News and Entertainment

Norman Hollyn (66) film and music editor who worked on such movies as Sophie’s Choice, The Cotton Club, and Heathers. Beyond his work in Hollywood both in film and TV, Hollyn was a professor at the University of Southern California's film school, where he had led the editing department for more than 10 years before recently stepping down. He also helped the university to strengthen relationships with a diverse stable of companies, including Apple and Fox Searchlight Pictures. Hollyn was a prolific writer as well and a public speaker who traveled the world to work with cinema students and aspiring filmmakers. He died of cardiac arrest while in Yokohama, Japan, where he was lecturing cinema students, on March 17, 2019.

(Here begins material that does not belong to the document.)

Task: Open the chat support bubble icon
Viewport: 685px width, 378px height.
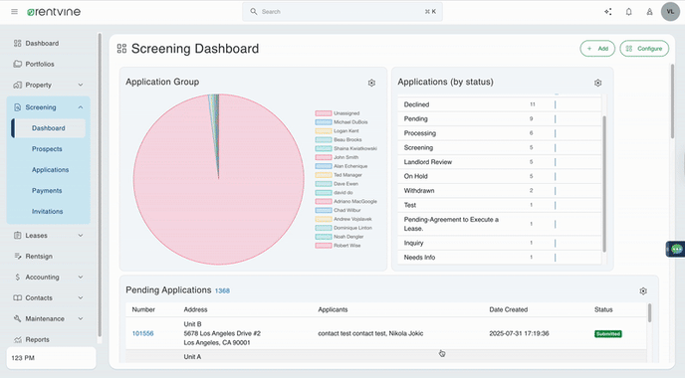Action: (x=676, y=250)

Andre Williams (82) carved out a place on the ‘50s rhythm-and-blues scene with earthy songs, then fell on hard times as a result of addiction before enjoying a late-career resurgence. In a decade when mainstream white audiences were watching Father Knows Best on TV, Williams was recording provocative songs like “Jail Bait” (1957), a warning to men inclined to date teenage girls. His best-known song was probably “Shake a Tail Feather,” written with Otha Hayes and Verlie Rice, which was first recorded in 1963 by the Five Du-Tones (a version heard in the 1988 John Waters movie Hairspray) and turned up in the ‘80 film The Blues Brothers performed by Ray Charles. Williams died of cancer in Chicago, Illinois on March 17, 2019.


Sports

Randy Jackson (93) the Brooklyn Dodgers acquired Chicago Cubs All-Star Jackson in December 1955, hoping he would become their regular third baseman. Injuries limited his playing time over the next two seasons, but on September 28, 1957, when he delivered a three-run homer against the Phillies in Philadelphia, Jackson became a footnote in the history of a storied franchise. He was the last Brooklyn Dodger to hit a home run before the team became the Los Angeles Dodgers. They were playing their next-to-last game when Jackson’s drive landed in the upper left-field stands at Connie Mack Stadium off a pitch from right-hander Don Cardwell, propelling Brooklyn to an 8-4 victory in a series that followed the Dodgers’ final home games at Ebbets Field. Jackson was an unlikely candidate for that melancholy achievement. He had hit only one other home run that season, and he played in just 48 games while hobbled by a leg injury. That home run seemed nothing special to him when the third-place Dodgers closed out their history the next day with a 2-1 loss to the Phillies, the last Brooklyn pitch delivered by an unproven left-hander named Sandy Koufax. Jackson died of pneumonia in Athens, Georgia on March 20, 2019.